I am solving the following task:
Let $a_1 = \sqrt{2}\sqrt{3}*i, a_{n+1} =\frac{i* a_n}{n+1}$
What can you say about the convergence of $a_n$? I already found out a lot. What i concluded so far, is:
We can also write $a_n$ like this:
$$a_n = \frac{Re(n) +i*Im(n)}{n!}$$
As for the real and imaginary part we can say that
$Re(n) = \sqrt{2} - \frac{n-1}{2}$ for odd n $Re(n) = \sqrt{3} - \frac{n}{2}$ for even n
and $Im(n) = Re(n-1), Re(n) = Im(n-1)*i$
So i think the sequence is convergent, because n! grows way faster than the numerator. But i am missing the exact conclusion, because i still lack of understanding of how to divide the fraction above, what is the result for each n ? Is it a complex number as well?

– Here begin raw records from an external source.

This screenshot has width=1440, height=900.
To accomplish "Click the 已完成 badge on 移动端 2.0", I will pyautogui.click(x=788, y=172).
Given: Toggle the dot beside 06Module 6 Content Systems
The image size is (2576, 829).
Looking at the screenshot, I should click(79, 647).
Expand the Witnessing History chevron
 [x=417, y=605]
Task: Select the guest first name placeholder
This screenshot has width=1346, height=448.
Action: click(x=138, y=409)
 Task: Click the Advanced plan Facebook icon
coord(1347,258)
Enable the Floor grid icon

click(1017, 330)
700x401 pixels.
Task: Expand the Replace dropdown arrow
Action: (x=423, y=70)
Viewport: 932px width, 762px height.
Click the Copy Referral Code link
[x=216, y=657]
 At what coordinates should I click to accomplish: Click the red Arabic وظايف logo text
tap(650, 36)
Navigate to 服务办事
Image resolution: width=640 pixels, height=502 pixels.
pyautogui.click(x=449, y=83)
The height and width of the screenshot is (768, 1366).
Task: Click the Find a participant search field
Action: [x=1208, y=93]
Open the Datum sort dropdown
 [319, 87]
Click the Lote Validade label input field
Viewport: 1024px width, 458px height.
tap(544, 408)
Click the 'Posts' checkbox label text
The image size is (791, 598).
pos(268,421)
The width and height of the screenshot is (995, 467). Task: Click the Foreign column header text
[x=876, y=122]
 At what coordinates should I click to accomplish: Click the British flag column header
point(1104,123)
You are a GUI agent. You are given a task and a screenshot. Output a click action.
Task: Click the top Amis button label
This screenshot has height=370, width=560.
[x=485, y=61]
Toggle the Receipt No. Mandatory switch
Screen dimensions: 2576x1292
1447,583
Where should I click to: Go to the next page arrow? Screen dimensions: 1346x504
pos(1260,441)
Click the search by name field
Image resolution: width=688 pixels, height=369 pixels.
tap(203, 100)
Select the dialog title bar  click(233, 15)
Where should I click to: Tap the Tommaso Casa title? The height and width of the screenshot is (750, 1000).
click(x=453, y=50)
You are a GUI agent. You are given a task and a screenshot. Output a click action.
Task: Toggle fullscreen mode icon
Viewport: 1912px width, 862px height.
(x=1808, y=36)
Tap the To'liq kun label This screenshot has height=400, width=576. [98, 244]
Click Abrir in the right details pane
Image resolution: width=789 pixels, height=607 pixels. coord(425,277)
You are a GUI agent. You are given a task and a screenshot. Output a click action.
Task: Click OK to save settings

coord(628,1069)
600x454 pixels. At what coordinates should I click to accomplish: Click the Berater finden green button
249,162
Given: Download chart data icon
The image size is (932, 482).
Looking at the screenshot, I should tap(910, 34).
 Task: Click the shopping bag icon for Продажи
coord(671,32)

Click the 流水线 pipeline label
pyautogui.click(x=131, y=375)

If i multiply with the numerators conjugation i get:
$$\frac{Re(n) +i*Im(n)}{n!}\frac{Re(n) -i*Im(n)}{Re(n) -i*Im(n)}= \frac{Re(n)^2 +Im(n)^2}{Re(n)*n! -n! *i*Im(n)}$$
Please help me it is just the conclusion i am missing..!! Maybe i make it way to complicated? I appreciate any hints.
$|a_{n+1}|=|a_n|/(n+1)$ so $|a_n|\to 0$ and $a_n\to 0$ too.